Well, just trying to surf and turf it a little bit. Keep it interesting for you guys.
How did you train for the motorcycle riding scenes?
Well, it was just basically me and Rick Miller. When Batman gets on the motorcycle, it’s Rick Miller in the Batman suit. He is the best and he’s become a good friend. We were just was riding motorcycles around Schenectady for a month, that was the training.
Any dangerous turns there?
Yeah, I guess. I mean, the nature of the way [director] Derek [Cianfrance] wanted to shoot the film was all of the heist in one shot.
It’s kind of like Drive.
Drive is a very surreal movie, more of a dream, and this is a film that’s all about consequences and the ramifications of your actions. In Drive, I smash a guy’s head in an elevator and you never hear about it again. In this, there are only two shots fired and they resonate through the entire movie.
So Drive was like a fairytale and this one was kind of the opposite of a fairytale?
I guess to me, they are like The Notebook and Blue Valentine.
When you read the script and saw its triptych nature, was that strange to you?
I loved the structural narrative of the movie, I think it’s so interesting, and it reminds me of that film The Red and the White, that Russian film, where you are sort of, you follow one soldier until he is killed and you follow the guy that killed him and the baton keeps being passed . . . All the reasons that you go to the movies are still there. There are still the conventions of a heist film, a crime drama, a family drama and a thriller and yet, it’s deconstructed and laid out in a way that allows you to have a different experience watching it. As part of the audience I appreciate that because I love those genres but it is nice to experience them in a different way.
Do you prefer Derek’s style of directing? He said that he gives you free will.
Yeah, he says that, but that’s not true. For instance, with the face tattoo, I regretted it instantly. I said. “This looks ridiculous. I can’t do this to me or your movie.” He said, “Well that’s what people do with face tattoos, they regret them; this movie is about consequences, so now you are stuck with it.” I was upset at the time but I was glad that he held my feet to the fire in that way, because it did give me the sense of shame that I don’t think I could have acted in the film. I didn’t want to be photographed, or even look at myself in the mirror. I felt ridiculous and I started to feel probably exactly how this character felt. This was a character who was a melting pot of every masculine cliché: tattoos, muscles and guns. It’s overkill, and when he is presented with this child that he didn’t know that he had, it’s like a mirror is held up to him and he realizes that he’s not a man at all . . . that all of those things don’t make you a man, and at the heart of it, he’s an empty person. He desperately tries to give this grand gesture to his kid which is equally as foolish as a knife under your eye.

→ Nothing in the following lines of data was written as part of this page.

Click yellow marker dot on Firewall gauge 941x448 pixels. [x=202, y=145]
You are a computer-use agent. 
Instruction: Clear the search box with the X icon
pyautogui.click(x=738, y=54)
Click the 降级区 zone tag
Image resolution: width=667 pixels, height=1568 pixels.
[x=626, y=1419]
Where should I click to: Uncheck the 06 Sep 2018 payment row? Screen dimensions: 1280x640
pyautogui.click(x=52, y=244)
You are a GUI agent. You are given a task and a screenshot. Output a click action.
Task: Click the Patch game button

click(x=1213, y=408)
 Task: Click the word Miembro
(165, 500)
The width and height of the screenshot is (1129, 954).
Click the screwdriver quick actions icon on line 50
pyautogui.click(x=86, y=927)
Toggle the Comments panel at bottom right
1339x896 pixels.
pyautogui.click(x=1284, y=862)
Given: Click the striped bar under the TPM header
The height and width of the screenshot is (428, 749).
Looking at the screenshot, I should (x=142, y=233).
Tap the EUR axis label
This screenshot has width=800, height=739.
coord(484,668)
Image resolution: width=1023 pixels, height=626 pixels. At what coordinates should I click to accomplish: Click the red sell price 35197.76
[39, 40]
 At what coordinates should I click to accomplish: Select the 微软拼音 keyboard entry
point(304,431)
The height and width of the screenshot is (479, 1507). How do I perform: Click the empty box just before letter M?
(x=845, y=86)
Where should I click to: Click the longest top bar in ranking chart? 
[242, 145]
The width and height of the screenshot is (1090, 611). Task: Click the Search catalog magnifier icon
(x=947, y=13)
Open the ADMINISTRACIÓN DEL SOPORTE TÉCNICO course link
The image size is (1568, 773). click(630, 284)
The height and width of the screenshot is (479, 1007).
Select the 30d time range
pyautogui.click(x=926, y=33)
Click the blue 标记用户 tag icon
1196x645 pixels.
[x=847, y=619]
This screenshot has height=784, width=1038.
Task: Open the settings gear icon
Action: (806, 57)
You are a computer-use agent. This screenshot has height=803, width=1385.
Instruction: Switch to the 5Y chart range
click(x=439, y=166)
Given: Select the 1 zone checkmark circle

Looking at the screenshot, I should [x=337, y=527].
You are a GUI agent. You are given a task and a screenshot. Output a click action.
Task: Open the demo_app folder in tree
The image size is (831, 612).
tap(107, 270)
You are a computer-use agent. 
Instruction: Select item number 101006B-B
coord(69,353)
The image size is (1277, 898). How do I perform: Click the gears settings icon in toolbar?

Being set in Schenectady is definitely the opposite of fantasy. It can be a pretty hard scrabble. Did staying there give you an idea of what kind of life your character led?
It did and I think it’s part of the beauty of the way Derek works, that he just creates an environment for you that’s so natural that you kind of, if you are in it long enough, acclimate to it in a certain degree. For instance, in the bank, those were the real tellers that work at that bank and people that go to that bank. [Derek] he tries to surround you with as much–as many people from that environment–as possible. You try and get to where they are.
Can you talk about working with Eva, what was it like, and this very intense chemistry that was created there?
I would like to say it’s our chemistry but I think the reality is that it’s Derek’s process. I think that chemistry is evident in other relationships in the movie as well and I think the chemistry between Dane and Emory, or Bradley and Rose, so much of it is just about Derek’s process, and the kind of environment that he puts you in that evokes a kind of connection.
What lessons have you learned along the way to prepare you for being a director?
It feels like the things that I admire about the filmmakers I have worked with is that they are themselves. They don’t try and make movies like anyone else and it’s not in an egocentric way. It’s just that I think when you are a director, there’s nowhere to hide. You are completely exposed. As an actor you can say it’s the character, or I didn’t write it, I didn’t direct it, I didn’t cut it, I didn’t score it or I didn’t make that poster. You can hide behind a lot of things. Whereas as a filmmaker, you are responsible for everything. I didn’t realize exactly how much you can tell about a filmmaker by their films.